Brief: Would you please set down the lines of the data from the one containing "Open the Settings" to the final line, exactly and only those?

Content starts

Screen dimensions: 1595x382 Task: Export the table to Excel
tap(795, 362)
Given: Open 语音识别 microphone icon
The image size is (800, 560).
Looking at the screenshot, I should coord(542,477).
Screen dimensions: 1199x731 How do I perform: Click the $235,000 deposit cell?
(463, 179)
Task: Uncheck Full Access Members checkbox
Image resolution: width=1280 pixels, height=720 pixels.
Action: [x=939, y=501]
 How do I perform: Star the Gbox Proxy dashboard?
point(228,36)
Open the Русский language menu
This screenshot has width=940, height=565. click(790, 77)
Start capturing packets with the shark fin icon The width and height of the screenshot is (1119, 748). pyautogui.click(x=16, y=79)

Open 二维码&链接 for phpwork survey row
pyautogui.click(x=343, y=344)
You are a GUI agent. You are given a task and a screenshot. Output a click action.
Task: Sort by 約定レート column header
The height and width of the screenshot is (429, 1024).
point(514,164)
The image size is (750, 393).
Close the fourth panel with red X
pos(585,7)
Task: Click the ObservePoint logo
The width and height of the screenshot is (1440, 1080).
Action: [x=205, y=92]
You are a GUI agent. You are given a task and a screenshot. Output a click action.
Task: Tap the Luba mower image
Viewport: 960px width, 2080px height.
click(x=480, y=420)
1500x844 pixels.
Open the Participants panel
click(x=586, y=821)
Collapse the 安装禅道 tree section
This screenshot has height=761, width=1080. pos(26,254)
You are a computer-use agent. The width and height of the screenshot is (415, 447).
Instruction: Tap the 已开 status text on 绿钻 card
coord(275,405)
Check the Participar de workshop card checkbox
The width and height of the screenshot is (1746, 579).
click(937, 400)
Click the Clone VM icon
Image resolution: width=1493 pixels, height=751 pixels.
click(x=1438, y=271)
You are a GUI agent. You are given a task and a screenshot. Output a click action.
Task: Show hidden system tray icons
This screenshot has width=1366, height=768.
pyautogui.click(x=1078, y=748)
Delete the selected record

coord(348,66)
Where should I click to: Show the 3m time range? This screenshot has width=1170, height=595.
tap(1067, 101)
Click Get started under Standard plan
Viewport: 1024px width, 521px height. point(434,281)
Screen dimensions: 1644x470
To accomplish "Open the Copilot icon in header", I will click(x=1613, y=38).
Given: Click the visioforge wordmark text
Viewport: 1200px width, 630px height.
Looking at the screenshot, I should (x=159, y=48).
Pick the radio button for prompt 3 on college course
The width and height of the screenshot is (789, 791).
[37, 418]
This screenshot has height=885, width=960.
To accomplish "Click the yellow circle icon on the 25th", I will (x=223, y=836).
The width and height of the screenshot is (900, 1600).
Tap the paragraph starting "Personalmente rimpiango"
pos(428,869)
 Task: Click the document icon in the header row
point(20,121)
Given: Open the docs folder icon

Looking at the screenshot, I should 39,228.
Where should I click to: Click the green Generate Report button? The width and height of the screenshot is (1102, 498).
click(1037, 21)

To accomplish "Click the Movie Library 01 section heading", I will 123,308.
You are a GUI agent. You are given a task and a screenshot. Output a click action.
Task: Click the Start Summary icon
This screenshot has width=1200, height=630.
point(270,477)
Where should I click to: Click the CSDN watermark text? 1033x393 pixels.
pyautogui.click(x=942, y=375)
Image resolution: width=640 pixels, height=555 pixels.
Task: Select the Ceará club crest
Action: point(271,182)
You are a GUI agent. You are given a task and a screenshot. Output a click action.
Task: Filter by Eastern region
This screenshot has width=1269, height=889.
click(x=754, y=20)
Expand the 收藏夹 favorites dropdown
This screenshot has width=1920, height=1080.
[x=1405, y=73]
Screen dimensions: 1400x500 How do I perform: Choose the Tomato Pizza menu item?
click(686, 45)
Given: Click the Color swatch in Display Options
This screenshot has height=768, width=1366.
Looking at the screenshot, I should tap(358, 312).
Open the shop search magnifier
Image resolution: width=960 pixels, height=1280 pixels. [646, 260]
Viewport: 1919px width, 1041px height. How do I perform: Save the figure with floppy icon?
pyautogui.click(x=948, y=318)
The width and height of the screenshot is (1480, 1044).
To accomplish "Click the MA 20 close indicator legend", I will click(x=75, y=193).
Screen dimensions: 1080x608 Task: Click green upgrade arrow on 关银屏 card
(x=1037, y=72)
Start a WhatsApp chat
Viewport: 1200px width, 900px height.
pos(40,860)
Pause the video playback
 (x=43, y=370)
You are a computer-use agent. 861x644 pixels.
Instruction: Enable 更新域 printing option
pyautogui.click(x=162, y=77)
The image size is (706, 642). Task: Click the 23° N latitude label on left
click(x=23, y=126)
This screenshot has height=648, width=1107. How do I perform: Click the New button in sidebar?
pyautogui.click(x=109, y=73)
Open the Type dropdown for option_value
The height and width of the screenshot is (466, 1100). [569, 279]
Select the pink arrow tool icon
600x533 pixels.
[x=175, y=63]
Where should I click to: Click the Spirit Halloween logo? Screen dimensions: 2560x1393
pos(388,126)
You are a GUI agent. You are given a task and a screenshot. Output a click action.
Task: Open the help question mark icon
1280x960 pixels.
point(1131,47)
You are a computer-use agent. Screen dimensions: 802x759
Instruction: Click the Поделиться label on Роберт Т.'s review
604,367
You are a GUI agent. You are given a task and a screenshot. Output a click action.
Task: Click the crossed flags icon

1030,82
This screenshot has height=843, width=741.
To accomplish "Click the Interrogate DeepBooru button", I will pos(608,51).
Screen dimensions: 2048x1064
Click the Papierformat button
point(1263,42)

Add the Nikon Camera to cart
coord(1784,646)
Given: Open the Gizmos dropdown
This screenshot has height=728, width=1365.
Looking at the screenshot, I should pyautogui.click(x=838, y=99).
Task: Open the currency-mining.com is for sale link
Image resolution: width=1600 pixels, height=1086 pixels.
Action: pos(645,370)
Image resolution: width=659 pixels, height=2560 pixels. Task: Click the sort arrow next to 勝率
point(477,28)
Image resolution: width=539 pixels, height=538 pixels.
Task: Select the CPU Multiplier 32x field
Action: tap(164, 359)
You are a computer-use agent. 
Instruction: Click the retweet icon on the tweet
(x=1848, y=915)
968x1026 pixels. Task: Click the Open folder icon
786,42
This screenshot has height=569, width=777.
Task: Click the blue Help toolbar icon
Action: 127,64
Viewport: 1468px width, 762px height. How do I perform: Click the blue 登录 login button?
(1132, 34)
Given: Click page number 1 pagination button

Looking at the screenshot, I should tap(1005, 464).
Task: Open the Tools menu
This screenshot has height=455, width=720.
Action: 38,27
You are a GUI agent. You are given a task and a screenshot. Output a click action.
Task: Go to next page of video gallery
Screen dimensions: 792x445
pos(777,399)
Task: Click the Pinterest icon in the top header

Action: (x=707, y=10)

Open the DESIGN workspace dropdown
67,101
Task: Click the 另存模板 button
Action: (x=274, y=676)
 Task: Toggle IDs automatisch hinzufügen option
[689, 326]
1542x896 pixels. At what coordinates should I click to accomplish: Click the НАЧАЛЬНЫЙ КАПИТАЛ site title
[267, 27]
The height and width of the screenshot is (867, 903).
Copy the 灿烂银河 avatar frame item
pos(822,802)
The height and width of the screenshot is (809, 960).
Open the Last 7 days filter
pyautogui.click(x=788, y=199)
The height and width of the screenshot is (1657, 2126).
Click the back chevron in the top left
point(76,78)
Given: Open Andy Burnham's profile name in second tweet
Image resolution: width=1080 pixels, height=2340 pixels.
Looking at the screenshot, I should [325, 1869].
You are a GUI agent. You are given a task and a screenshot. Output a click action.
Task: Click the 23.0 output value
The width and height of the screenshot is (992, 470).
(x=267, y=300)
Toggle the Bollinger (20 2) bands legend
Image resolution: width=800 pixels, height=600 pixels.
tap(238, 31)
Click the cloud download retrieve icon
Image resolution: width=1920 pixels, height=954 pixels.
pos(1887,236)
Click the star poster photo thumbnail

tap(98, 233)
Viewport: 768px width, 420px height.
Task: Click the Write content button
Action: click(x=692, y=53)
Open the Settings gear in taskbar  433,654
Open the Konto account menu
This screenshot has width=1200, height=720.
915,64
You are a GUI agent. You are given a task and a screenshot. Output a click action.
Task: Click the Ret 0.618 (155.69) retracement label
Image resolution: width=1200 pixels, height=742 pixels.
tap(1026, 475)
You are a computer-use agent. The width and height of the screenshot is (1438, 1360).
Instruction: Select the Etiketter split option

Content ends

Final answer:
Open the Settings gear in taskbar  433,654
Open the Konto account menu
This screenshot has width=1200, height=720.
915,64
You are a GUI agent. You are given a task and a screenshot. Output a click action.
Task: Click the Ret 0.618 (155.69) retracement label
Image resolution: width=1200 pixels, height=742 pixels.
tap(1026, 475)
You are a computer-use agent. The width and height of the screenshot is (1438, 1360).
Instruction: Select the Etiketter split option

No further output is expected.